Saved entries
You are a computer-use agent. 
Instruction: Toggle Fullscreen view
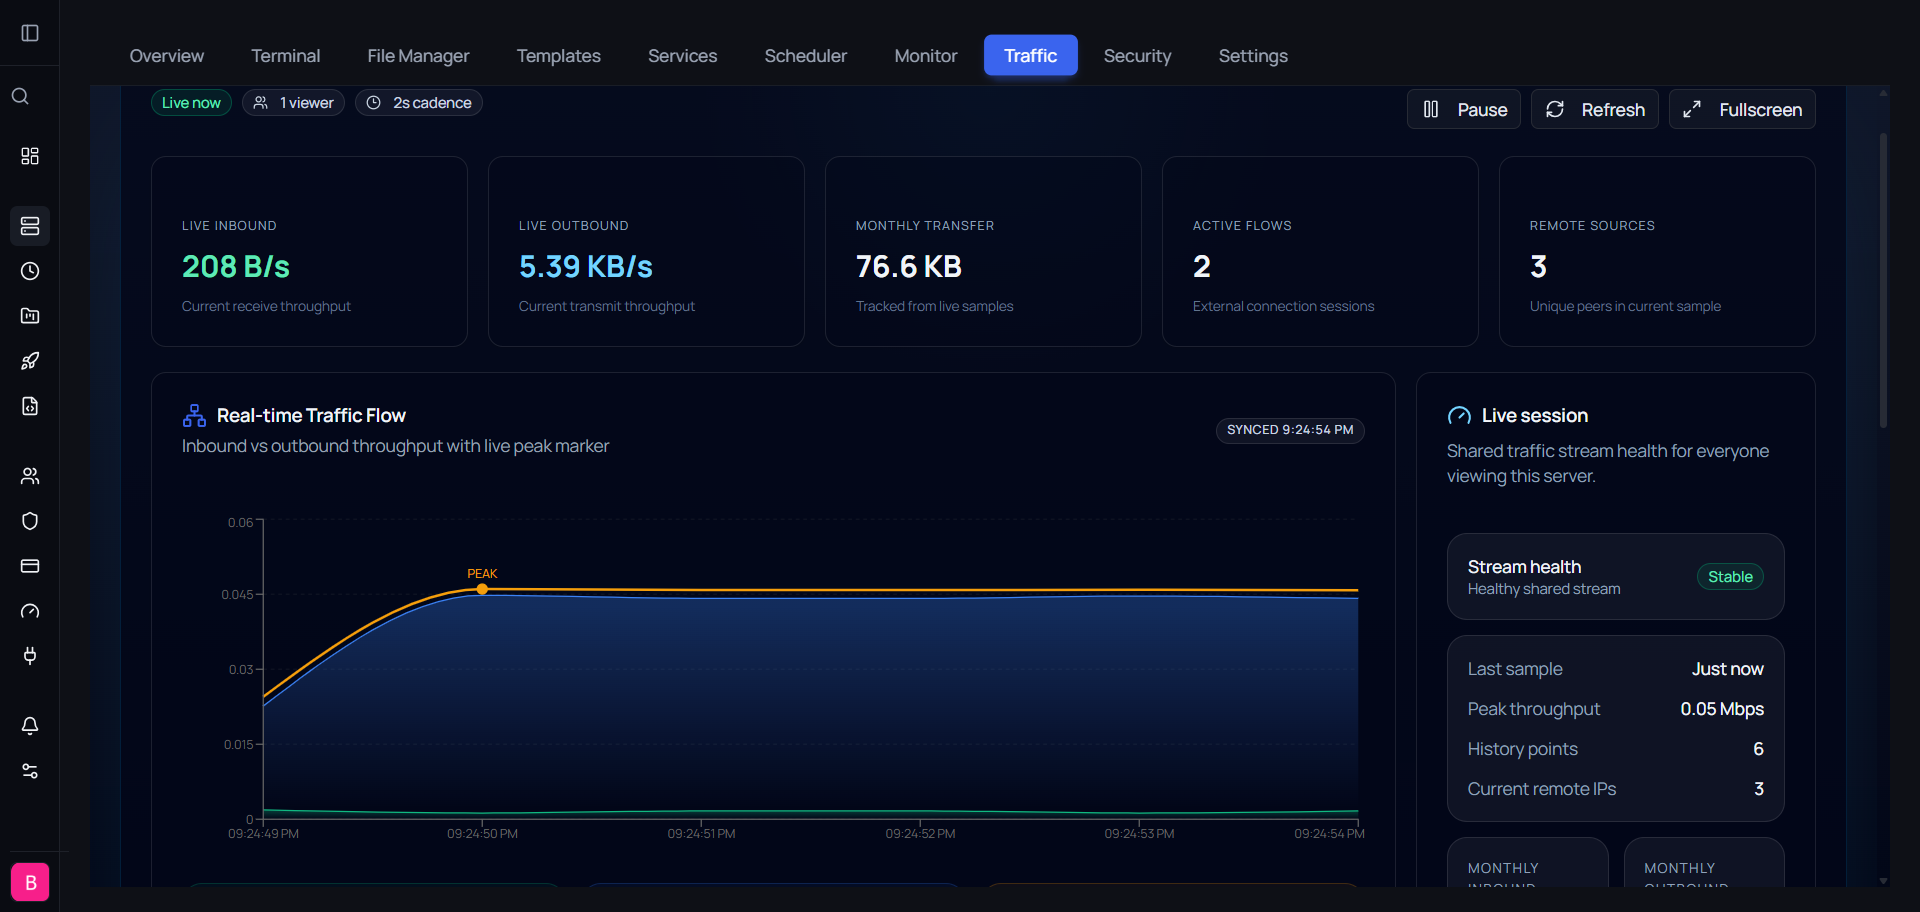coord(1742,109)
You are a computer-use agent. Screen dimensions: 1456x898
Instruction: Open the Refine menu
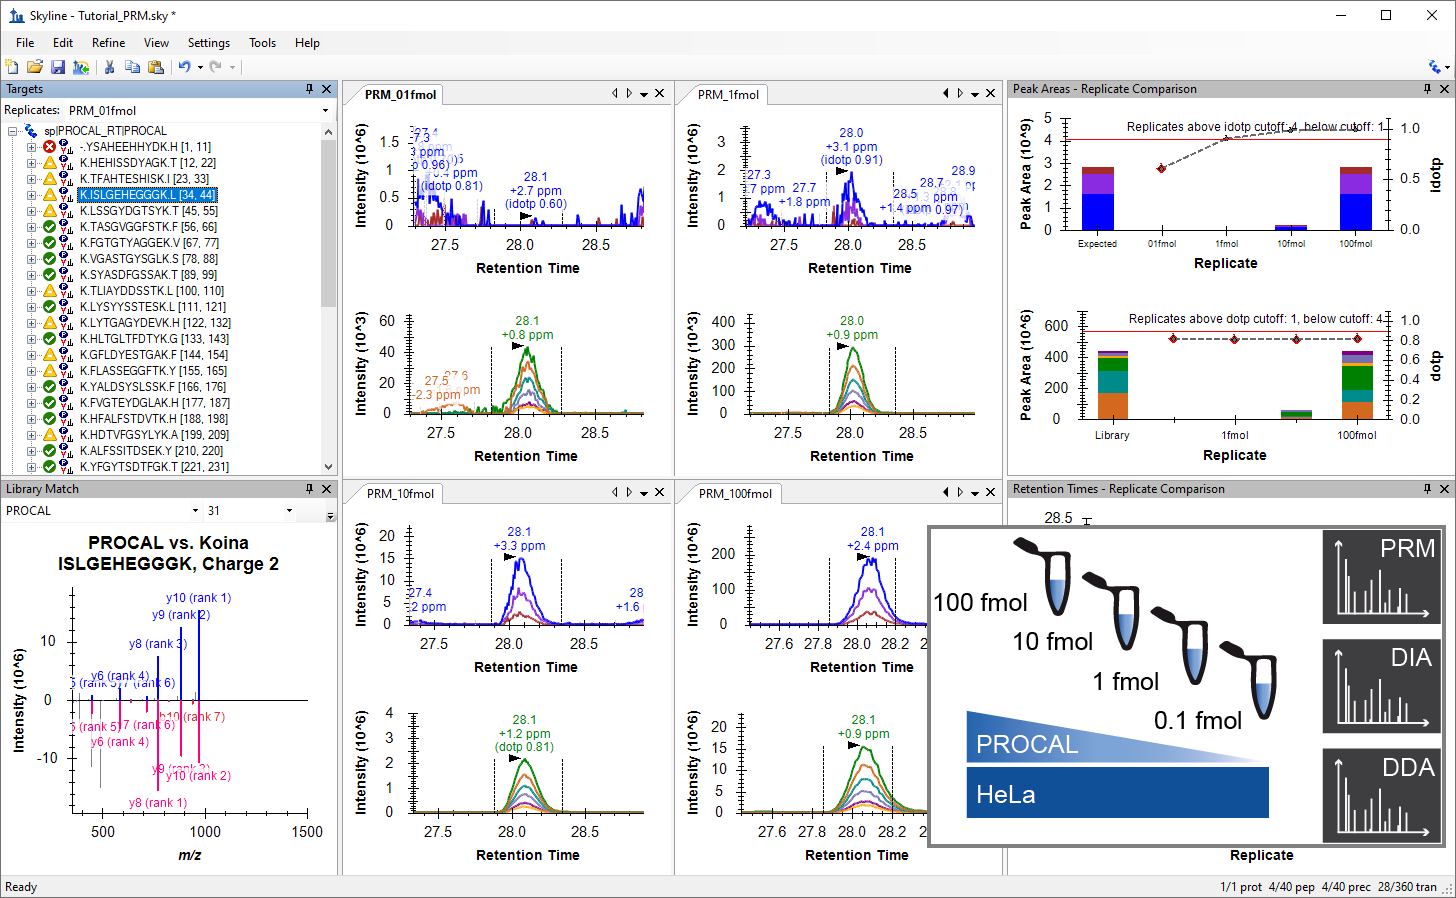[x=108, y=43]
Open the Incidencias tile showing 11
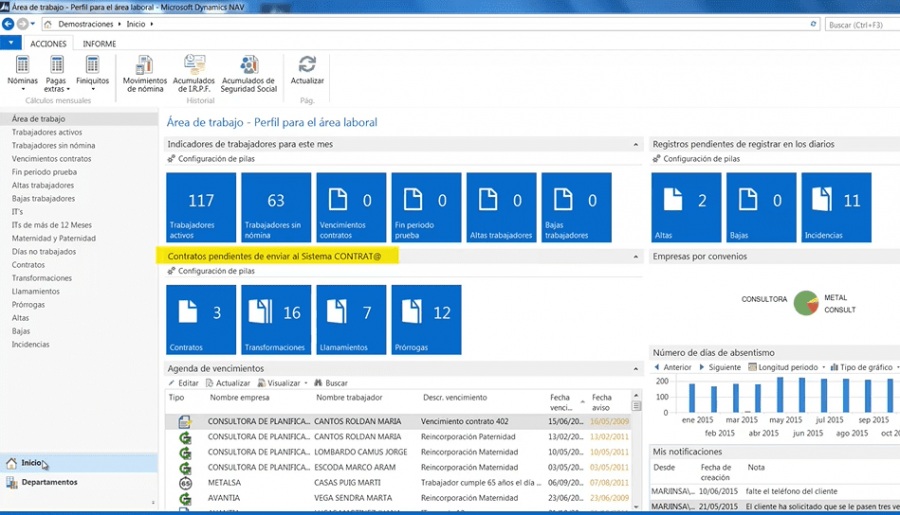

# ACTIVITY
Retype, exactly as written, each line from the one containing "Instruction: Toggle Fullscreen view" through the end of the data above, and leave out every picture.

# RESPONSE BELOW
Instruction: Toggle Fullscreen view
coord(1742,109)
You are a computer-use agent. Screen dimensions: 1456x898
Instruction: Open the Refine menu
[x=108, y=43]
Open the Incidencias tile showing 11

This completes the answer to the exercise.